Multi-node training does not work

Question

Multi-node training does not work

zkcys001 opened this issue 2 years ago · 1 comments

Thanks for your good work!

I have some questions about the multi-node training.
Specificaly, I try your script (mpiexec -n 16 or mpirun ) in 2 nodes by 16 GPUs for the imagenet, but NCCL error still occurs.

Script:

#!/bin/bash
#SBATCH --nodes=2
#SBATCH --ntasks-per-node=8
#SBATCH --cpus-per-task=6
#SBATCH --gres=gpu:8

export OMPI_ALLOW_RUN_AS_ROOT=1
export OMPI_ALLOW_RUN_AS_ROOT_CONFIRM=1

mpirun python scripts/image_train.py --data_dir /input/datasets/imagenet/train.zip --attention_resolutions 32,16,8 --class_cond True
--diffusion_steps 1000 --image_size 128 --learn_sigma True --noise_schedule linear --num_channels 256 --num_heads 4
--num_res_blocks 2 --resblock_updown True --use_fp16 True --use_scale_shift_norm True --lr 1e-4 --batch_size 8 --logger_dir '/input/guide_diffusion/image128con'

#!/bin/bash
#SBATCH --nodes=2
#SBATCH --ntasks-per-node=8
#SBATCH --cpus-per-task=6
#SBATCH --gres=gpu:8

export OMPI_ALLOW_RUN_AS_ROOT=1
export OMPI_ALLOW_RUN_AS_ROOT_CONFIRM=1

mpiexec -n 16 python scripts/image_train.py --data_dir /input/datasets/imagenet/train.zip --attention_resolutions 32,16,8 --class_cond True
--diffusion_steps 1000 --image_size 128 --learn_sigma True --noise_schedule linear --num_channels 256 --num_heads 4
--num_res_blocks 2 --resblock_updown True --use_fp16 True --use_scale_shift_norm True --lr 1e-4 --batch_size 8 --logger_dir '/input/guide_diffusion/image128con'

Error:

RuntimeError: NCCL error in: /pytorch/torch/lib/c10d/ProcessGroupNCCL.cpp:825, invalid usage, NCCL version 2.7.8

ncclInvalidUsage: This usually reflects invalid usage of NCCL library (such as too many async ops, too many collectives at once, mixing streams in a group, etc).

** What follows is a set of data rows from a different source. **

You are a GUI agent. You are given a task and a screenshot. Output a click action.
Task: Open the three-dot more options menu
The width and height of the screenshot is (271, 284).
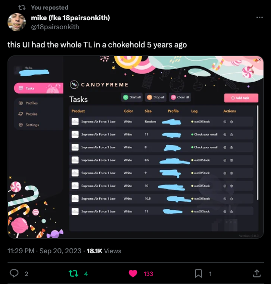tap(259, 17)
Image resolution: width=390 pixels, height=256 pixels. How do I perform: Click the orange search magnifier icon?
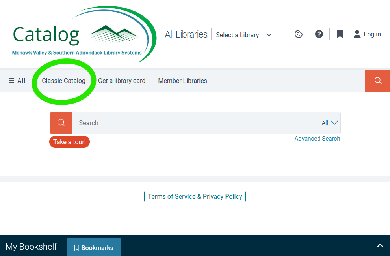(61, 123)
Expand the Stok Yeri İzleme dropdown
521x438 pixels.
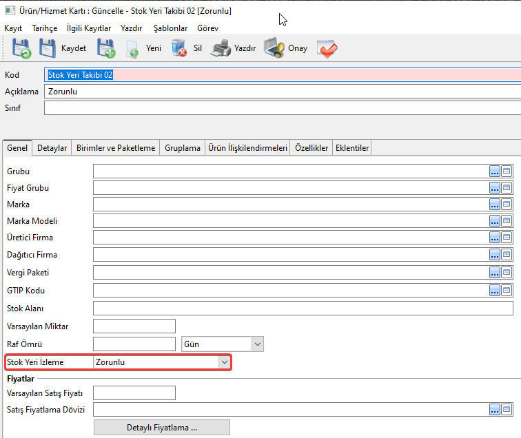pyautogui.click(x=223, y=362)
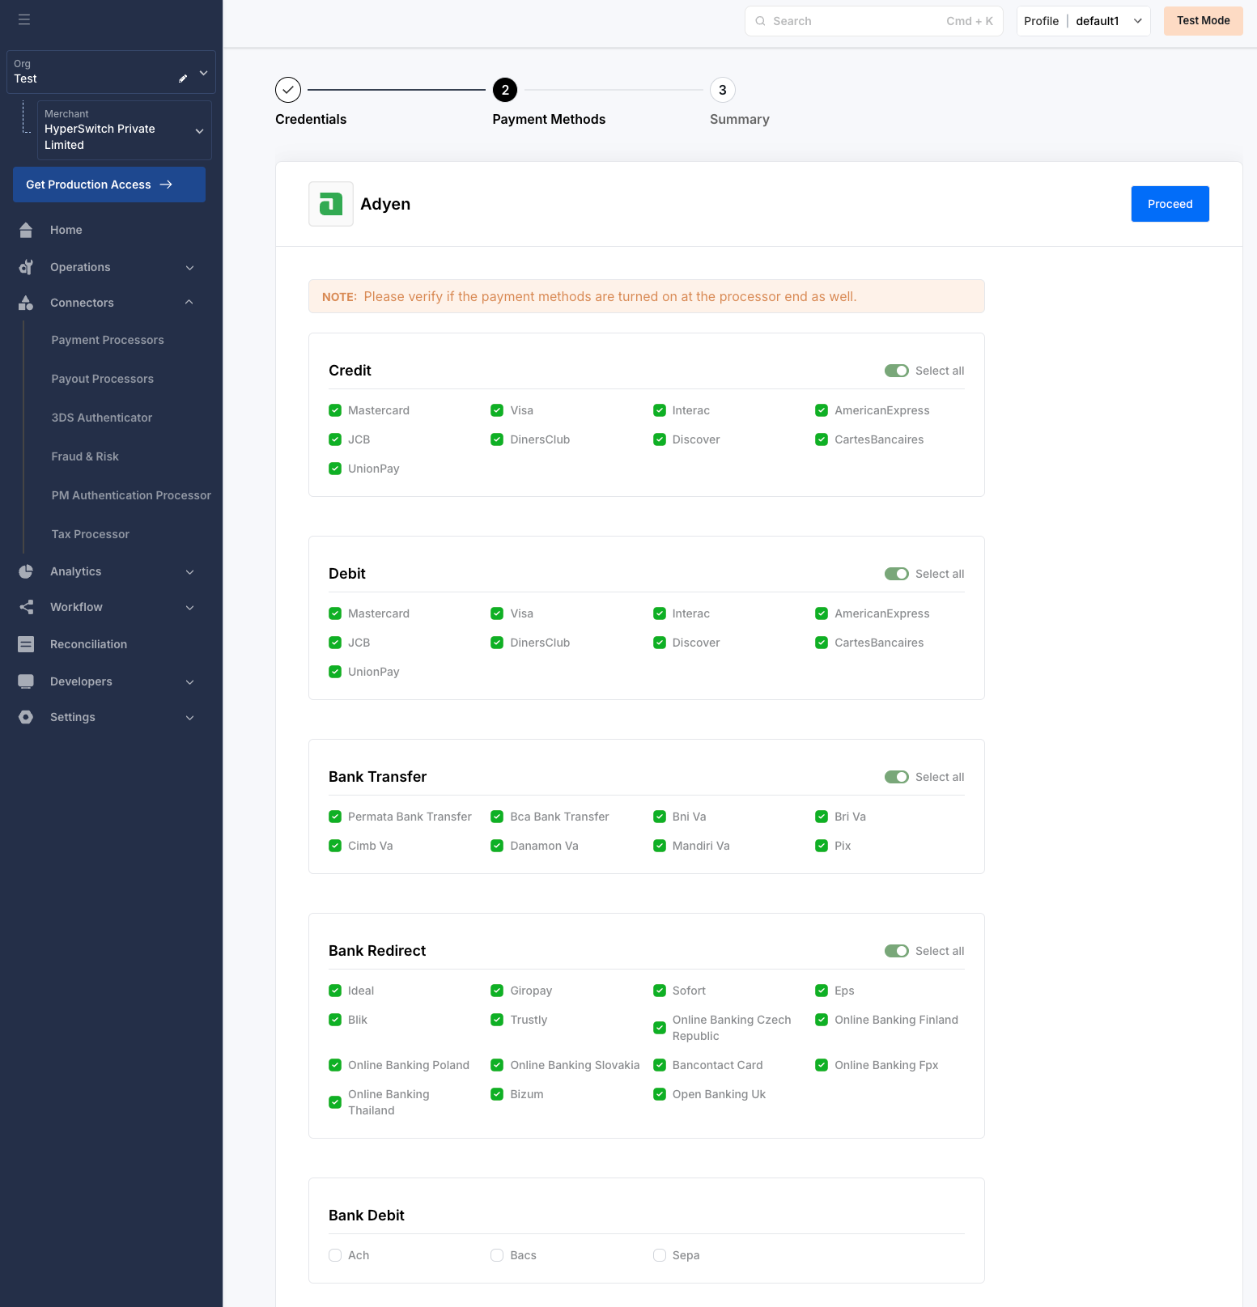Turn off Select all toggle for Credit

click(x=896, y=371)
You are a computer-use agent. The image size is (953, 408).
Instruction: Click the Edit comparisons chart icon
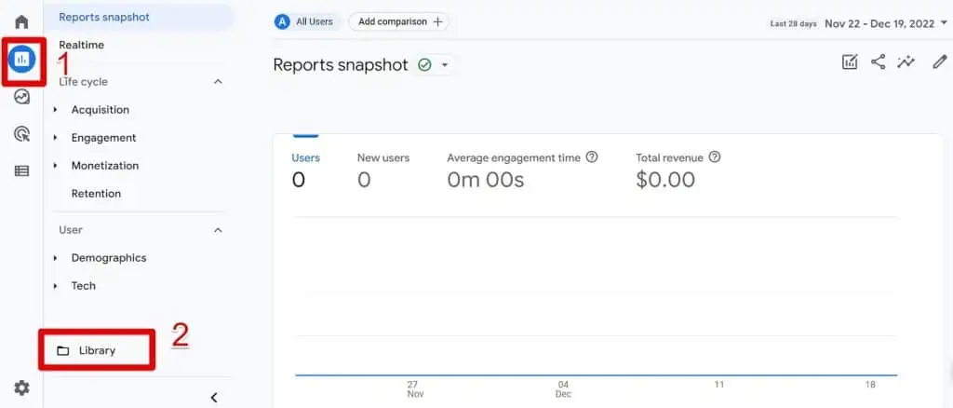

Answer 1 · 2023-02-03T12:14:42.000Z

hi @zkcys001 , have you changed the parameter to GPUS_PER_NODE = 8 in the script dist_util.py ?
If so, please try the guided-diffusion repo for 2 nodes 16GPUs training, and see if you have the same NCCL issue.
If so, please also go to the repo guided-diffusion to look for a similar issue and solution.
For example, this issue discussion might be helpful for you issues 22

I think the NCCL problem is usually caused by the GPU cluster and NCCL version.
Personally, I also had some issues with multiple node training when I use their code.